Effects of diazepam on behavioural and antinociceptive responses to the elevated plus-maze in male mice depend upon treatment regimen and prior maze experience.

Recent studies have shown that brief exposure to an elevated plus-maze (EPM) produces non-opioid antinociception in male mice. The present experiments were designed to assess the effects of diazepam on this phenomenon. When acutely administered, low doses (0.5-1.0 mg/kg) of diazepam failed to produce an anxiolytic profile and exerted rather inconsistent effects on EPM-induced elevations in tail-flick latencies.
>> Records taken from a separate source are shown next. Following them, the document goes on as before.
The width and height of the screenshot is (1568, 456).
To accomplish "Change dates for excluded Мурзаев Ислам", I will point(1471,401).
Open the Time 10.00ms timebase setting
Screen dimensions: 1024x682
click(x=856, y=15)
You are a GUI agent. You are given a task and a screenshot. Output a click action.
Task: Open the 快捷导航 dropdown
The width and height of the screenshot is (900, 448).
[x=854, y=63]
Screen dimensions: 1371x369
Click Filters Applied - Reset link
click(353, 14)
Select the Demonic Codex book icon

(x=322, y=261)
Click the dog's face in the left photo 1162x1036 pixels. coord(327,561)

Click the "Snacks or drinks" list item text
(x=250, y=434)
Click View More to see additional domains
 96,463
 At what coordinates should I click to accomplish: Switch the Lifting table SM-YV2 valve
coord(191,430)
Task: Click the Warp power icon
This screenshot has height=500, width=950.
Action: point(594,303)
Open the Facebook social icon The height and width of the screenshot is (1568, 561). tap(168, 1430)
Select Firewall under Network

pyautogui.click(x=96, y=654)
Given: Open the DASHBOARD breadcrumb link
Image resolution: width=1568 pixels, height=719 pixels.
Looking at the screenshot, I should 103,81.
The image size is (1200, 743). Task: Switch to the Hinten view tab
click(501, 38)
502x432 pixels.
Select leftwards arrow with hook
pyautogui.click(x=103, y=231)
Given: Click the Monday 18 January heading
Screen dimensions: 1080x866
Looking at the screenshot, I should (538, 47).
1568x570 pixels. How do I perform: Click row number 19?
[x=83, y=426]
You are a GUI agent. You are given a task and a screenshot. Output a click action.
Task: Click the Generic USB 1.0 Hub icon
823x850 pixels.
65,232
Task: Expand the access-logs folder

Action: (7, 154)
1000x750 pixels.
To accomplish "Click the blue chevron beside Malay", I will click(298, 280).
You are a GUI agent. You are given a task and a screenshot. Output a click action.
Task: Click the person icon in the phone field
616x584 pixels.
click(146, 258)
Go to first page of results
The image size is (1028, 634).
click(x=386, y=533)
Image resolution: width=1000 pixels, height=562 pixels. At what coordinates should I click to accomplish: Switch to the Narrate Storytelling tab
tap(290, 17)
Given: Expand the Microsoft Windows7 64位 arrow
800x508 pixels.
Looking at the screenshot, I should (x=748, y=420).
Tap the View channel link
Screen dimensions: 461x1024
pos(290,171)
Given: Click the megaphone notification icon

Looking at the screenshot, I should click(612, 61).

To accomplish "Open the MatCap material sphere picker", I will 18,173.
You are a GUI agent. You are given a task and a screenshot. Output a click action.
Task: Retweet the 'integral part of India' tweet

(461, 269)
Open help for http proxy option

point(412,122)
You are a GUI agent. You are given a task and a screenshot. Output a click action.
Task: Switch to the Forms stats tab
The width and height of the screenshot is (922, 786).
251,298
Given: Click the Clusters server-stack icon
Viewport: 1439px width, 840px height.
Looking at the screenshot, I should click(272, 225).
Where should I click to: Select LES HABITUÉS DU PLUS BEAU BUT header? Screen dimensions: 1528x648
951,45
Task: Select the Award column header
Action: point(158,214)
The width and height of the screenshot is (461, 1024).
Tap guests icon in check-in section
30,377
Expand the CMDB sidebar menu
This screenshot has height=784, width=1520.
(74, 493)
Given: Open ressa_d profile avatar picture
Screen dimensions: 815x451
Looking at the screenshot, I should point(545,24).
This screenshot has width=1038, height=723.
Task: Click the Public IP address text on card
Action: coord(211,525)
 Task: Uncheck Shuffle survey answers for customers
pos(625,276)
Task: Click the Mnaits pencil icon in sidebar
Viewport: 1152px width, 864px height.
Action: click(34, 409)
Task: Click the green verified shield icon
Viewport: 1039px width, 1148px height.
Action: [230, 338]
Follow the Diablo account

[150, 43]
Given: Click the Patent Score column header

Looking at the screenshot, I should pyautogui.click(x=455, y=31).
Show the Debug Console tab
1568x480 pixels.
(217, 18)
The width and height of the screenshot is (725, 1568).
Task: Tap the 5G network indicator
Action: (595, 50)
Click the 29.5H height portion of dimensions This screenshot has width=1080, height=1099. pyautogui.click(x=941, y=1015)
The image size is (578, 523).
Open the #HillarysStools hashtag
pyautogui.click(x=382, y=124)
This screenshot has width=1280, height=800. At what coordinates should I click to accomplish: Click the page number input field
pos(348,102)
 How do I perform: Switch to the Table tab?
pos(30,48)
In EPM-experienced mice, chronic treatment with higher doses of diazepam (2-4 mg/kg, 8 days) produced a weak anxiolytic action and inhibited the early phase of EPM antinociception only. However, in EPM-naive mice, 8-day diazepam pretreatment exerted a marked anxiolytic effect and completely eliminated the antinociceptive response to the maze. Together, these data support the view that anxiety is a key factor in certain forms of adaptive pain inhibition and suggest a possible mediational role for benzodiazepine receptors. Our findings also show that prior exposure to the EPM, rather than chronic handling/injection, greatly reduces the anti-anxiety effect of diazepam. Furthermore, since re-exposure to the maze, per se, decreased time spent on the open arms and central platform, a shift in behavioural baseline ("retest anxiogenesis") may have contributed to the weak behavioural effects of diazepam in test-experienced animals. Importantly, as chronic treatment with diazepam did not influence this anxiogenic-like retest profile, our data suggest that a single prior experience of the EPM may radically alter the nature of the anxiety reaction provoked by this test.